(Text and item location entries)
— start —

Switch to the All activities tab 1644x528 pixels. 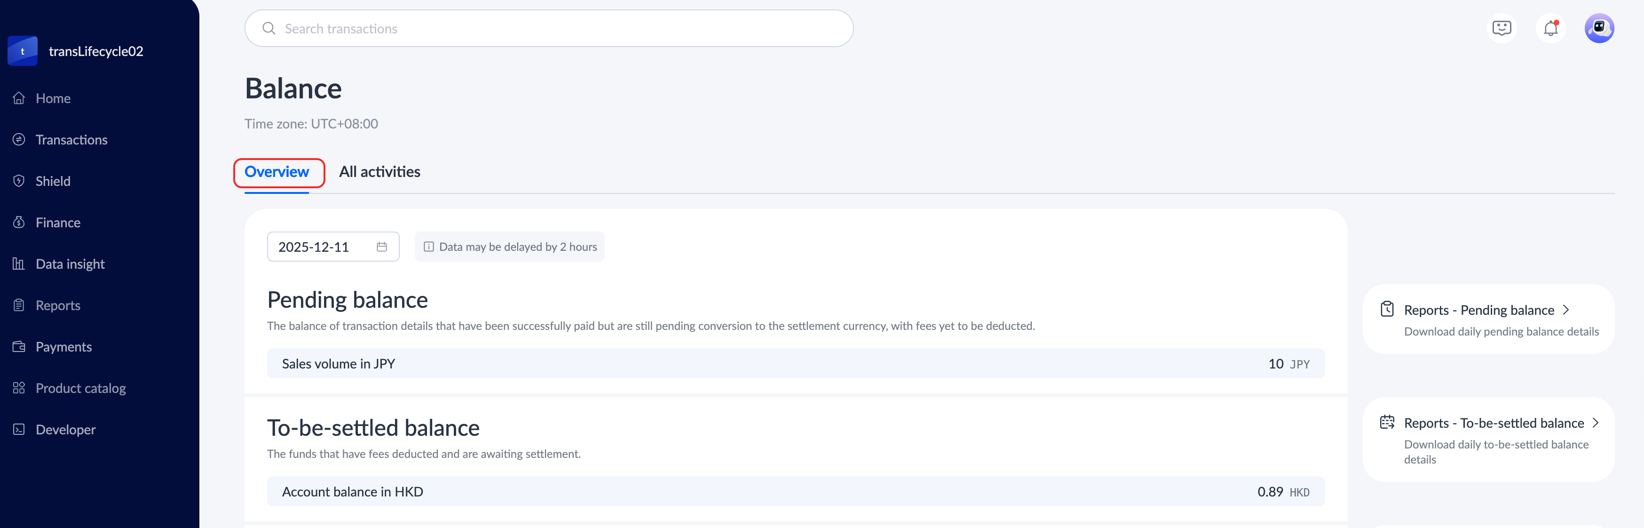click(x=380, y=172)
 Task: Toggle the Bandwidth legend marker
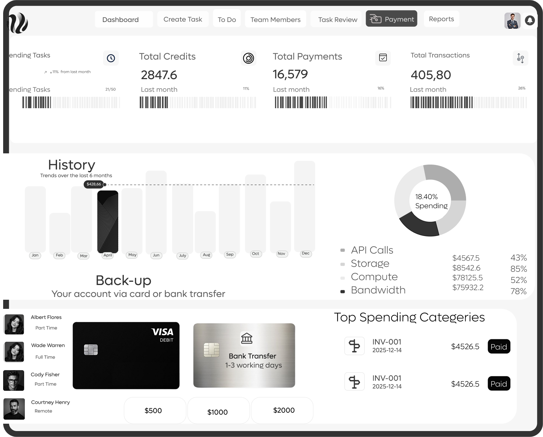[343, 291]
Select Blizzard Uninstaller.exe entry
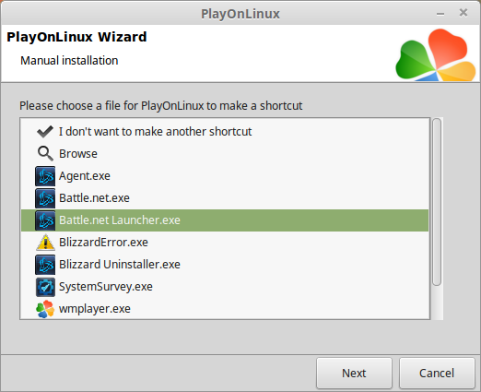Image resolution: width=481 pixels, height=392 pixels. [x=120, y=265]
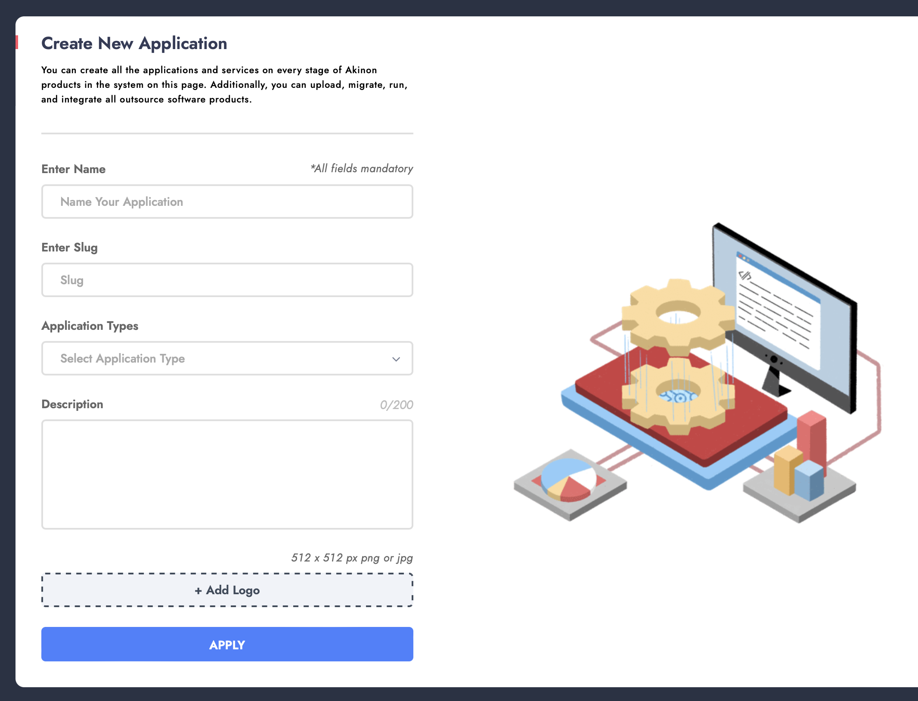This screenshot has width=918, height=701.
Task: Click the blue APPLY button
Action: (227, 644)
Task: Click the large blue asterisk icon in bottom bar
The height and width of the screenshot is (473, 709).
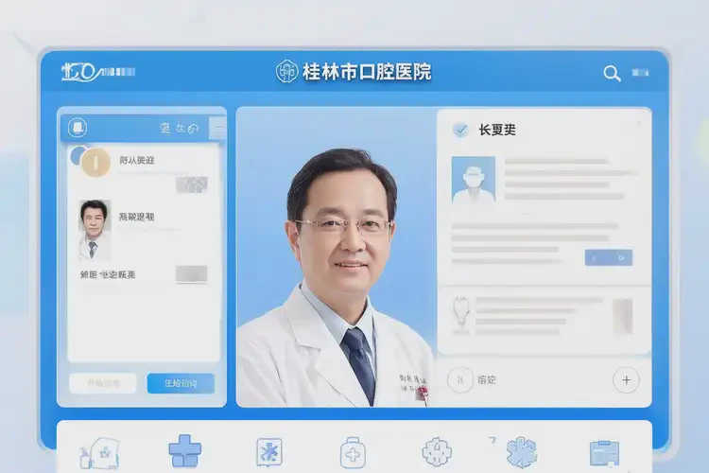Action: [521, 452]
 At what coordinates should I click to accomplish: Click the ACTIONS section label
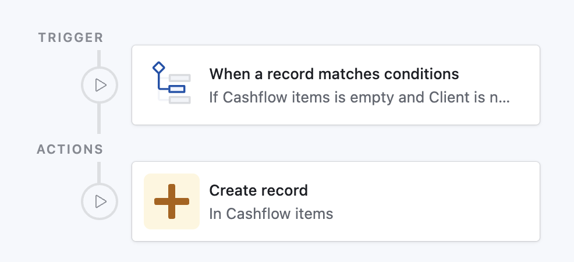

— end —

**What to produce**
Please put the listing into a Markdown table, starting with the line containing "Select Blizzard Uninstaller.exe entry" and continuing through the end of the listing, with a "No." column for the row number and a "Line" column for the line. Skip blank lines and leave the pictures out.

**Problem solution**
| No. | Line |
|---|---|
| 1 | Select Blizzard Uninstaller.exe entry |
| 2 | Image resolution: width=481 pixels, height=392 pixels. [x=120, y=265] |
| 3 | This screenshot has width=918, height=701. |
| 4 | Task: Click the blue APPLY button |
| 5 | Action: (227, 644) |
| 6 | Task: Click the large blue asterisk icon in bottom bar |
| 7 | The height and width of the screenshot is (473, 709). |
| 8 | Action: [521, 452] |
| 9 |  At what coordinates should I click to accomplish: Click the ACTIONS section label |